Though, in fact, when the cardinals came to make an inventory of the pope’s possessions a few days later, they found a lot of ‘silver, jewels and precious objects,’ according to Burchard, items that Corella had overlooked or, perhaps, had been hidden by the pope even from his own son. ‘They found the tiara, two valuable mitres, all the rings which the Pope used at mass, and all the sacred vessels the Pope used when he officiated at mass, which filled eight large coffers.’ According to Burchard, they also found a ‘cypress chest covered with green tapestry, which too had escaped Corella and his men, inside of which they found precious stones and valuable rings worth 25,000 ducats.’

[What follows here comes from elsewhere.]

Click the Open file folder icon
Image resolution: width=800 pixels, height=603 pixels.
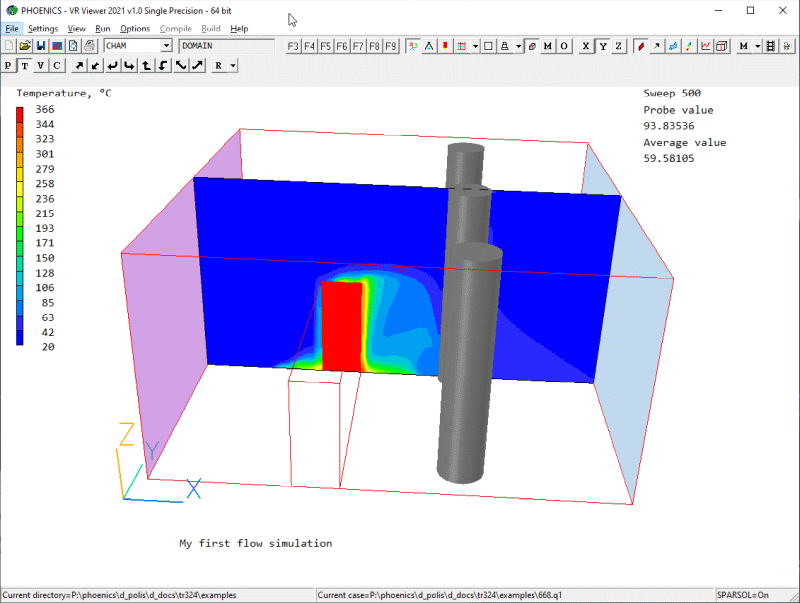(25, 46)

It was not until early evening that Burchard himself was informed of the pope’s death, and the loyal master of ceremonies hastened into the papal apartments. ‘After I had seen the Pope’s body,’ which had already been washed, ‘I clothed it in red brocade vestments, with silken amice and chasuble.’ He could not find the pope’s shoes but did find a pair of slippers properly embroidered with crosses ‘and two strings that I used for binding them to his feet,’ but he was unable to replace the pope’s missing ring, which had, no doubt, been ripped off his finger by Corella and his men. Burchard then had the corpse put on a bier in the antechamber before being taken into the Sala del Pappagallo, where it was placed on a table covered with a crimson cloth and ‘a piece of fine tapestry’; and four monks began to recite the Office of the Dead.

Messages were sent to all the cardinals, instructing them to assemble in the Church of Santa Maria sopra Minerva the next morning, and to all the clergy in Rome, instructing them to gather for the funeral procession from the Sistine Chapel to the Basilica of St Peter’s the following day. With an escort of cardinals, monks, clerics, and the canons of St Peter’s, as well as members of Alexander VI’s household, many of whom carried the 140 tall wax tapers that accompanied the procession, the pope’s bier proceeded into St Peter’s. The bier itself was carried, as was the custom, by a number of paupers who were traditionally rewarded with a token sum for this service, a service that was performed on this occasion with more reverence than that displayed by the clerics, who, according to Burchard, ambled along beside the bier ‘in disorderly fashion.’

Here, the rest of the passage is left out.